La Symphonie  des Joués.

(op. n°3)

         Ouverture

         Il est des concerts qu’il ne faut manquer sous aucun prétexte. Dans une loge, sur un fauteuil d’orchestre ou un strapontin. Depuis les la des accords jusqu’à la note finale. Sous vos applaudissements !

         Ce soir, comme vous pouvez l’observer, l’orchestre tarde à se mettre en place, il est presque vingt heures, on attend le chef sous la baguette duquel la musique va nous emplir de joies et de folles espérances.

         En attendant sa venue, prenons notre temps. Les lumières illuminent toujours les instruments. Les exécutants s’exercent encore, chacun tentant de briller par avance devant la salle comble où nous avons pris place, après une longue attente.

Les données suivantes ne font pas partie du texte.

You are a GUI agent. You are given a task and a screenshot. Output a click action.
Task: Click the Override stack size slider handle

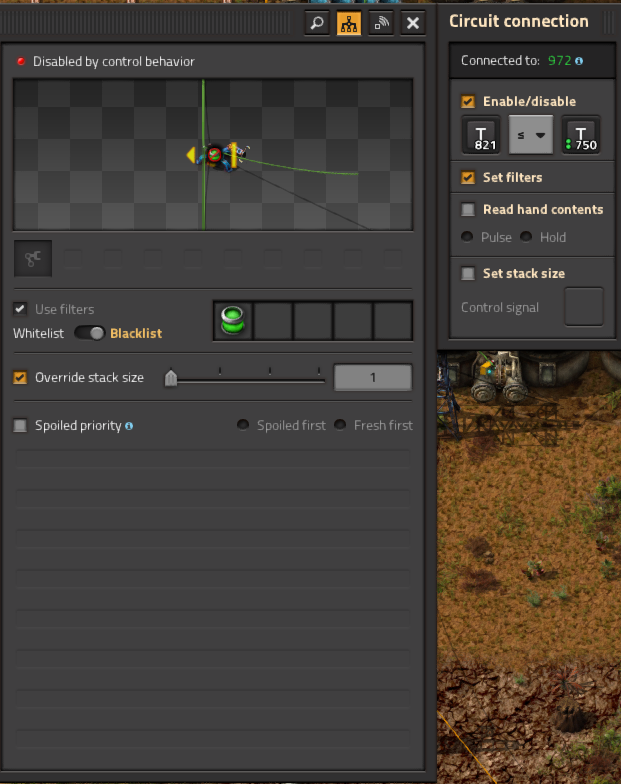(x=171, y=378)
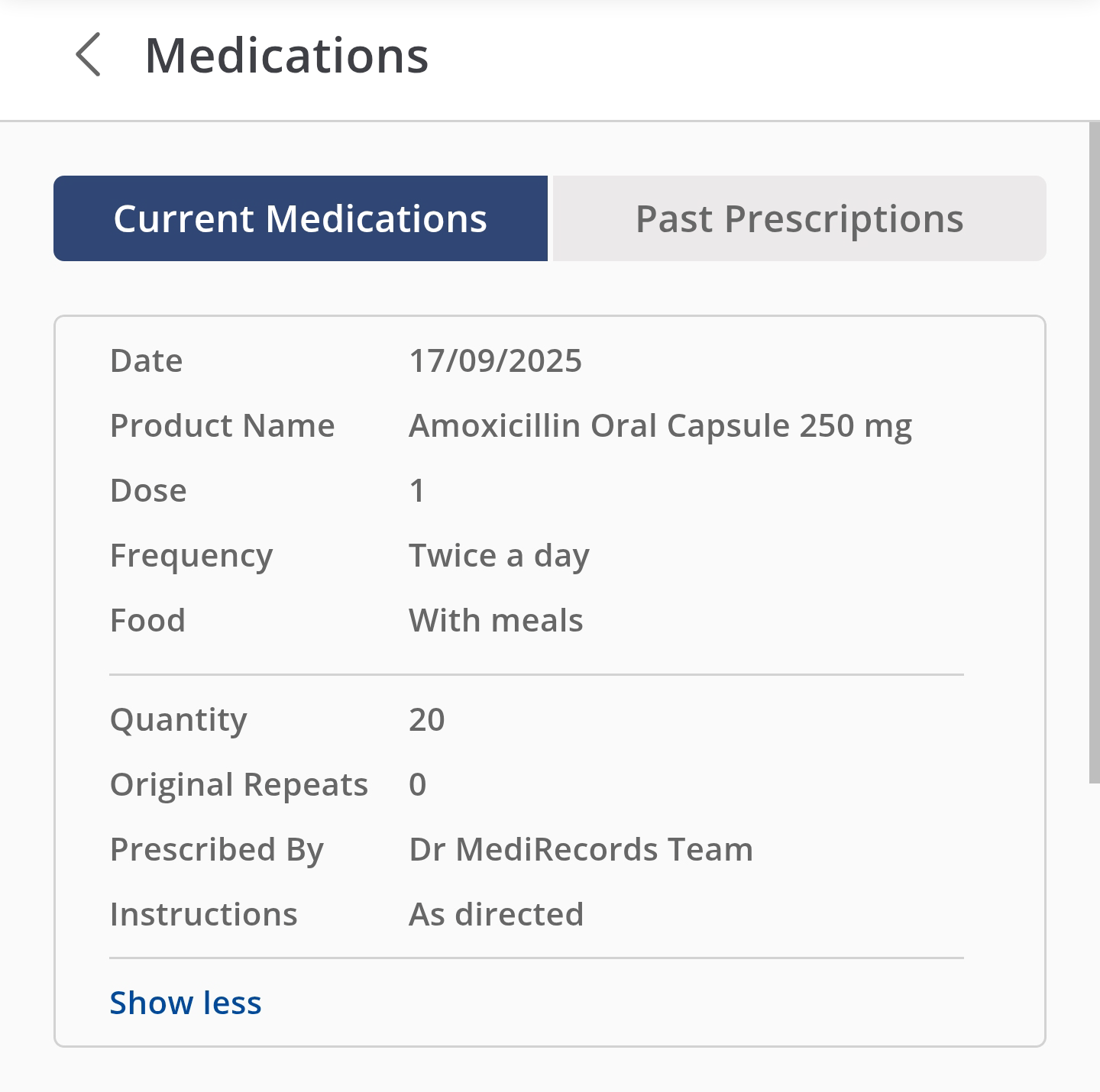Click the With meals food value
The image size is (1100, 1092).
pos(496,620)
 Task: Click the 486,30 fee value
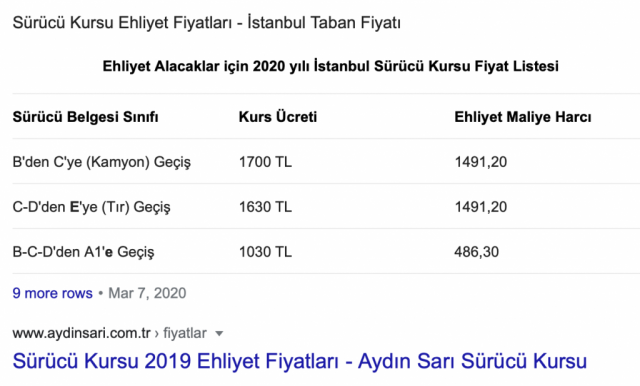(476, 252)
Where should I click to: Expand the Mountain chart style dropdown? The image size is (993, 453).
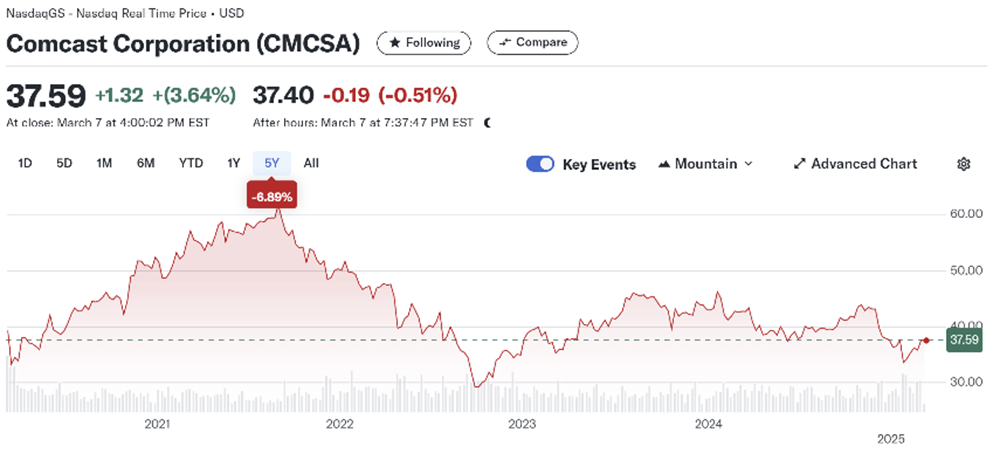[749, 164]
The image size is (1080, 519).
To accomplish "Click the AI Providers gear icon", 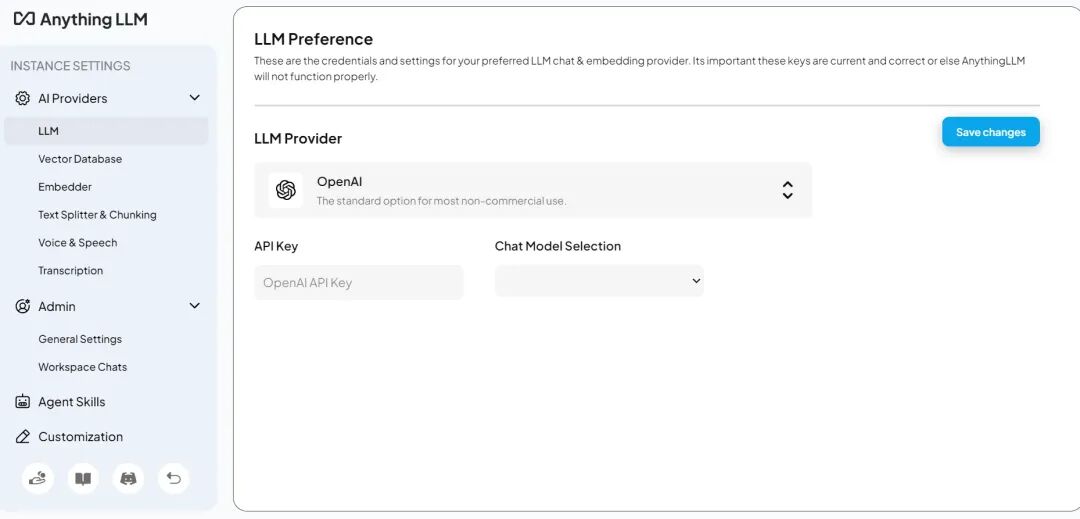I will [x=23, y=98].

Peut-être, impressionnés par l’apparente élégance de cet hémicycle à l’échauffement, n’avez-vous pas remarqué les menues différences entre les artistes. Quelques-unes sont flagrantes, d’autres plus ténues. Le voisinage cache souvent des antagonismes que seule la musique peut apaiser. Le programme dénonce une symphonie composée par un génie, sorte de destin qui a profité des mouvements musicaux pour attendrir, réveiller, angoisser, terroriser même l’auditoire pour, au final, exulter d’un triomphe immarcescible.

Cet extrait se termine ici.